Robert Mitchum was one of my great Hollywood heroes. When I was a kid I wanted to look like Mitchum. I wanted the dimple, the sleepy eyes and the quizzical lift of the eyebrow. Most of all, I wanted the back of his head, which was flat and allowed for a wonderful DA. Mine had a big rear knob, which, when I was younger and skinnier, made me look like a visitor from the Planet Mekon. I decided that, when I was rich and famous, I would have the knob surgically removed in Harley Street, but Mitchum’s other attributes I could work on straightaway. Thus I went to bed at night with sticking plaster over my chin, clamping the flesh into what I hoped would turn out to be a dimple. I would raise my eyebrow with elastoplast and fix it to my forehead. I lay there looking like a road accident and none of it worked.
Mr Mitchum was renowned for his hatred of interviewers, so it came as a shock when he agreed to a one-man show. There was plenty to talk about. Except for the fact he had worked with Jane Russell, his movies were the least interesting part of a man who refused to conform, who did his own deals with Hollywood and life and who had a reputation for being what they used to call in those days a hell raiser.

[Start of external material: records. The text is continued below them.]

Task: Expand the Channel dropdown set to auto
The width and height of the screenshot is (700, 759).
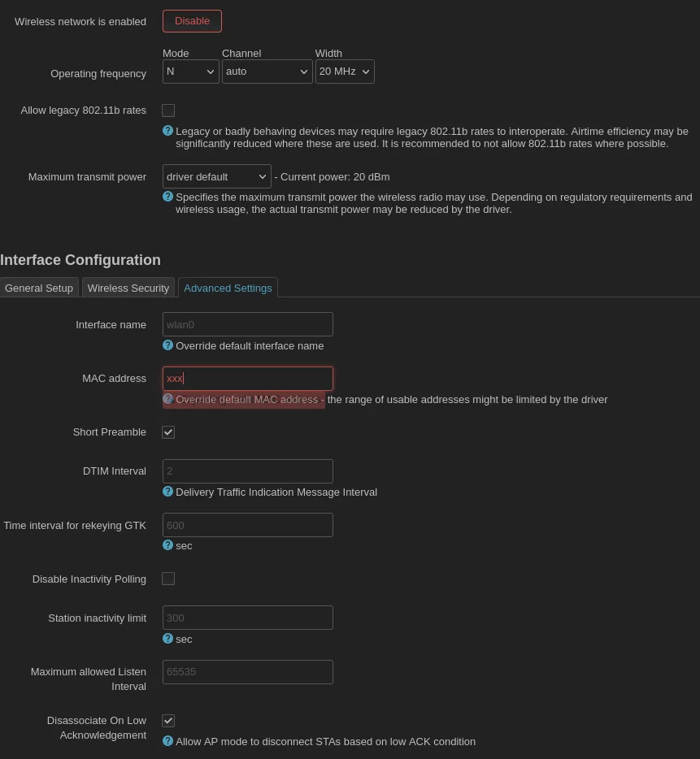Action: pyautogui.click(x=267, y=72)
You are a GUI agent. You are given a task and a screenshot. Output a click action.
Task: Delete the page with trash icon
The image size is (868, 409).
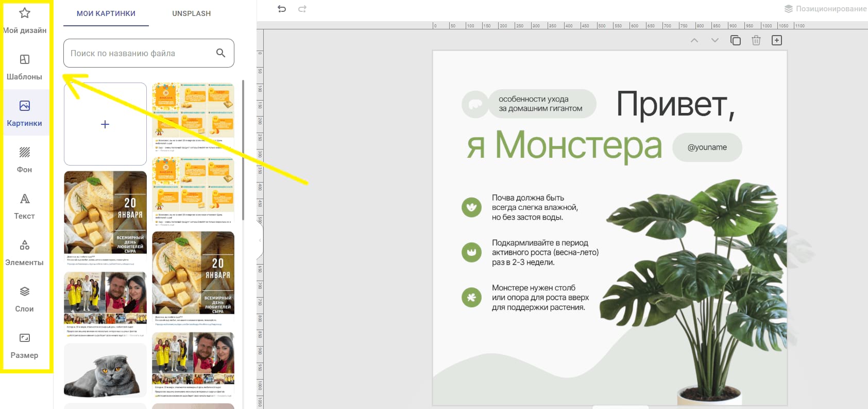coord(756,40)
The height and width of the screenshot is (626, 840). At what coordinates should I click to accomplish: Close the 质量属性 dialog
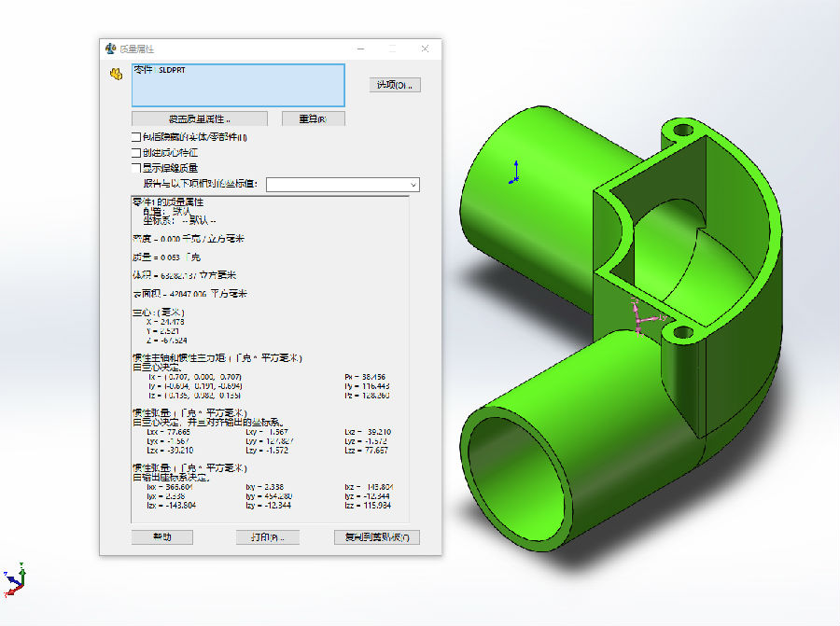(x=425, y=49)
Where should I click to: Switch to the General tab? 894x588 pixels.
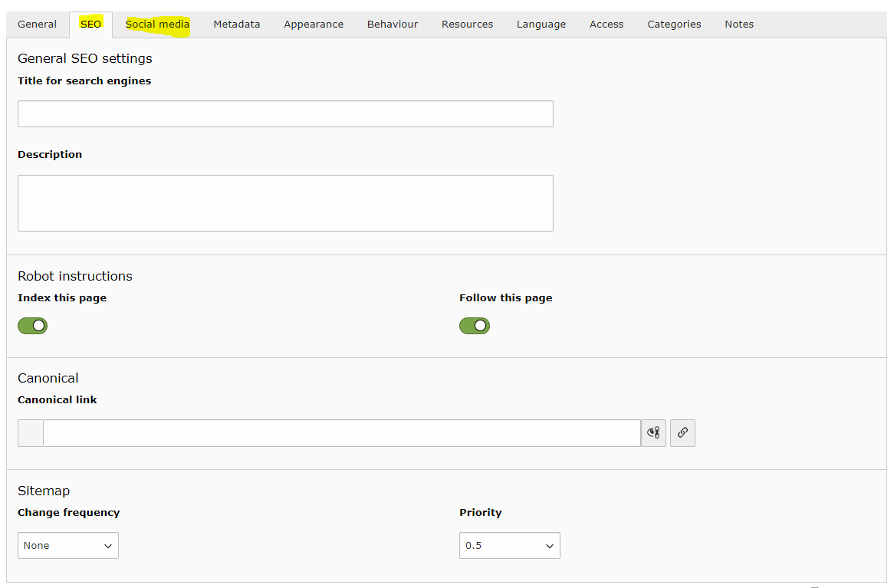[37, 25]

He also had a reputation for smoking a lot of dope and that was what I smelled before I met him. There was what can only be described as an exotic odour coming from his dressing room at the TV Centre as I approached. Mr Mitchum was surrounded by friends, including dear old Ronnie Fraser, the actor, who told me he had been appointed Mr Mitchum’s bag carrier, which meant he had the bag with the dope in it.
Robert Mitchum greeted me in convivial manner. What he said was, ‘Hi, kid. Wanna smoke?’
I said I wouldn’t mind a cigar.
He looked at me pityingly. ‘Do you wanna smoke some shit?’ he said.
As they say in the tabloids, I made my excuses and left.
It was a fascinating encounter in the studio, mainly because Mr Mitchum answered most of my carefully prepared questions with either ‘Nope’ or ‘Yup’.